STJ julga direito de comerciantes a créditos sobre IPI
Por: Luiza Calegari
Fonte: Valor Econômico
O Superior Tribunal de Justiça (STJ) começou a julgar nesta semana se o IPI,
que incide sobre a compra de mercadoria para revenda, deve integrar a base de
cálculo dos créditos de PIS e Cofins de comerciantes. Até agora, votou apenas
a relatora ministra Maria Thereza de Assis Moura, contra o contribuinte. Após
o voto, a sessão foi interrompida por pedido de vista
O colegiado está analisando dois recursos de comerciantes do Rio Grande do
Sul e do Ceará sob o rito dos recursos repetitivos. Isso significa que o
entendimento firmado deve ser aplicado por todas as instâncias inferiores do
Judiciário (Tema 1373). Os contribuintes buscam o direito de apurar créditos
de PIS e Cofins, no regime não cumulativo, sobre os valores correspondentes
ao IPI destacado nas notas fiscais de compra de bens para revenda.
Na cadeia tributária, o IPI é pago pelo fabricante ou importadora de bens, que
vende seus produtos para comerciantes. Nessa operação, a mercadoria entregue
já vem com o IPI embutido no preço.

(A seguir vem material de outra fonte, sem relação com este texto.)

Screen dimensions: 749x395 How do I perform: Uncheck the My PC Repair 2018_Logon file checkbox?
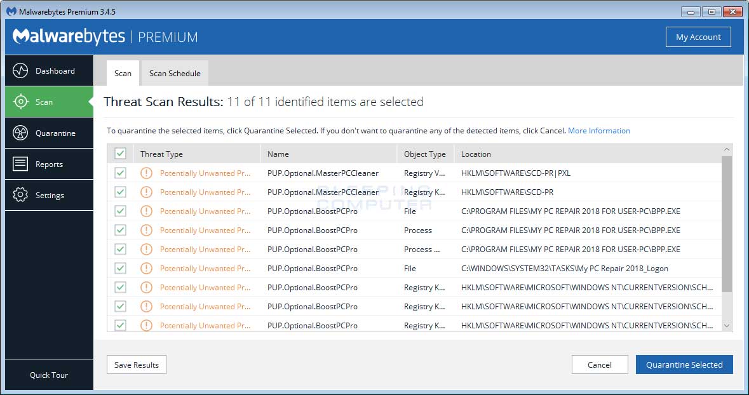[x=120, y=268]
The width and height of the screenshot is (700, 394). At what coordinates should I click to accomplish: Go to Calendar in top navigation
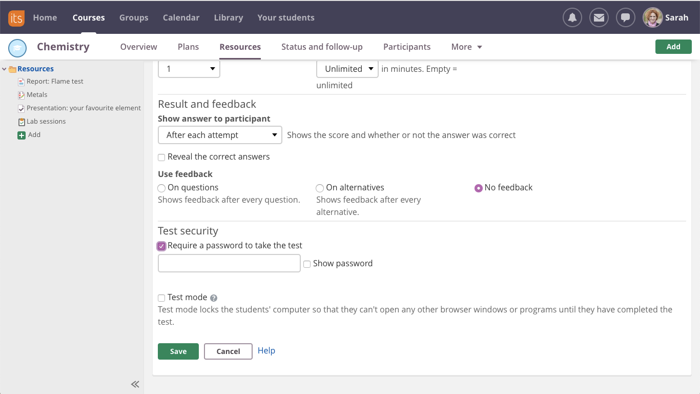(x=181, y=17)
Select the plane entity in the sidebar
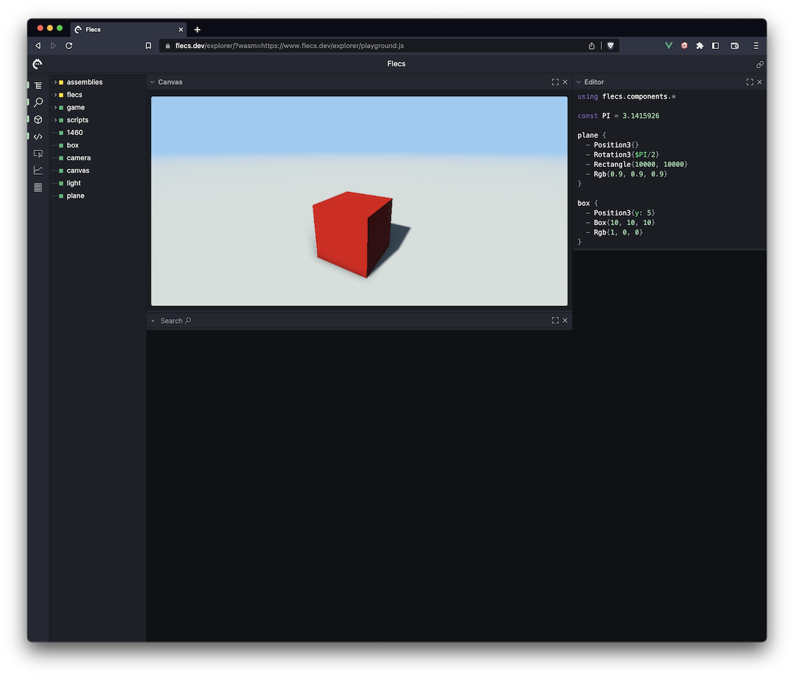 click(76, 195)
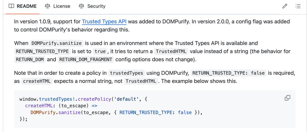
Task: Click the scale icon beside Security
Action: coord(81,6)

Como os comerciantes não são
contribuintes do imposto, esse valor não pode ser compensado posteriormente,
o que o torna não recuperável.
Segundo as empresas, para que o regime de não cumulatividade seja efetivo, é
preciso permitir que o valor do IPI seja considerado custo de aquisição, o que
geraria créditos de PIS e Cofins. Para a Fazenda, por outro lado, os
contribuintes não têm direito de creditar todas as despesas de sua atividade
econômica no PIS e na Cofins. Além disso, a legislação prevê que valor da
aquisição de bens ou serviços não sujeitos às contribuições não pode ser
creditado.
No cerne da discussão estão duas instruções normativas da Receita Federal - nº
2.121, de 2022, que foi posteriormente substituída pela nº 2.152, de 2023. Foi
com essas normas que o órgão mudou entendimento que vigia desde 2002, de
que o IPI nessas operações deveria integrar a base para os créditos de PIS e
Cofins.
Segundo os contribuintes, a Receita não tem autoridade para criar direitos ou
obrigações não previstos em lei por meio de suas normas infralegais. A
advogada Amanda Costabeber Guerino, que defende uma das empresas,
destacou que, “por pelo menos 23 anos, a interpretação da Receita foi de que o
contribuinte tem direito ao desconto de crédito de PIS e Cofins sobre o valor
de IPI irrecuperável, garantindo assim segurança jurídica” (REsp 2191364).
Ela sustentou, em sua manifestação no julgamento, que não houve qualquer
alteração na legislação do PIS e da Cofins que justificasse a mudança de
entendimento da Receita. As Leis nº 10.637, de 2002, e nº 10.833, de 2003, que
regem a não cumulatividade das contribuições, determinam que devem ser
incluídos no cálculo do valor do crédito o custo de aquisição da mercadoria.
Isso englobaria, na visão dos contribuintes, o IPI não recuperável.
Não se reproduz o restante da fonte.